1 Chapter 1: Ingesting Data

Early draft release: This chapter hasn’t been fully edited yet.

1.1 Introduction to Data Ingestion in Microsoft Fabric

In the world of data engineering, the journey begins with data ingestion. Before we can analyze, transform, or derive insights from our data, we need to bring it into our processing environment. In Microsoft Fabric’s Spark environment, PySpark offers powerful capabilities for loading data from various sources and formats.

Microsoft Fabric provides an integrated environment where PySpark can seamlessly access data stored in OneLake (Fabric’s unified data storage layer), external databases, and various file formats. This integration simplifies the data ingestion process for Fabric users compared to traditional Spark deployments.

Let’s explore the various methods to ingest data using PySpark in Microsoft Fabric.

1.2 Setting Up Your Spark Session

Before we begin loading data, we need a SparkSession, which is your entry point to PySpark functionality in Microsoft Fabric. In a Fabric notebook, a SparkSession is automatically created for you, but it’s good practice to understand how to reference it:

from pyspark.sql import SparkSession

# In Microsoft Fabric notebooks, the spark session is already initialized
# This line just references the existing session
spark = SparkSession.builder.getOrCreate()

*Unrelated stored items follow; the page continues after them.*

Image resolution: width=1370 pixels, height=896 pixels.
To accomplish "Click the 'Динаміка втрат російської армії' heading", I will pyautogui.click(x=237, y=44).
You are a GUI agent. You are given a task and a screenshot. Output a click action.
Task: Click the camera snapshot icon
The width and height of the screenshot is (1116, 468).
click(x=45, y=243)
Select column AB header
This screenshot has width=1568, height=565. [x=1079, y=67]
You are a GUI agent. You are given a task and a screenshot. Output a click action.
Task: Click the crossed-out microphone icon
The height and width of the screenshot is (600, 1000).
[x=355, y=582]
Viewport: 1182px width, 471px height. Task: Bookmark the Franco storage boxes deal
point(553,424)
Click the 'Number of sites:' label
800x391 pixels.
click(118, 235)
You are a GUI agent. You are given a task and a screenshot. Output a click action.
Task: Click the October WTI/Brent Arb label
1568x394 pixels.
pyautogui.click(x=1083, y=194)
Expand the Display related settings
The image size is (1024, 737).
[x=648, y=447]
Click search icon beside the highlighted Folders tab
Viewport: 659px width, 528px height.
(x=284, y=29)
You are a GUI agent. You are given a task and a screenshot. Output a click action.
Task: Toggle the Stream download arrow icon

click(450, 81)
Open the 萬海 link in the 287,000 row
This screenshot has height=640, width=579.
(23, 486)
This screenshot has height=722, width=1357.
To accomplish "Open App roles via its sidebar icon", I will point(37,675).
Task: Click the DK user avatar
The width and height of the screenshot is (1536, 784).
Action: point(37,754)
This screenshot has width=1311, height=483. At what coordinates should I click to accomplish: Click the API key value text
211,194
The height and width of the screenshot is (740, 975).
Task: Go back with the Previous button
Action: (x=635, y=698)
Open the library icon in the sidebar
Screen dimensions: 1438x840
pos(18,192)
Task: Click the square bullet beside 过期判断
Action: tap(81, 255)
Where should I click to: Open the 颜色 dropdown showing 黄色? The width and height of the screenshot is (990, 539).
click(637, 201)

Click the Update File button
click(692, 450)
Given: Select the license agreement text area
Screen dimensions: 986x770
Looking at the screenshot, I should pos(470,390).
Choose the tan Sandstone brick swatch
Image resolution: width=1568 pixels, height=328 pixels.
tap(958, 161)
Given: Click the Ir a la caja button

# Display Spark version to confirm everything is working
print(f"Spark version: {spark.version}")

1.3 Loading Data from Files in OneLake

One of Microsoft Fabric’s key advantages is its tight integration with OneLake, which stores files in various formats. Let’s explore how to load different file formats from OneLake.

1.3.1 CSV Files

CSV (Comma-Separated Values) is one of the most common formats for tabular data. Here’s how to load a CSV file from OneLake:

# Basic CSV loading from OneLake
csv_df = spark.read.csv("Files/data.csv", header=True, inferSchema=True)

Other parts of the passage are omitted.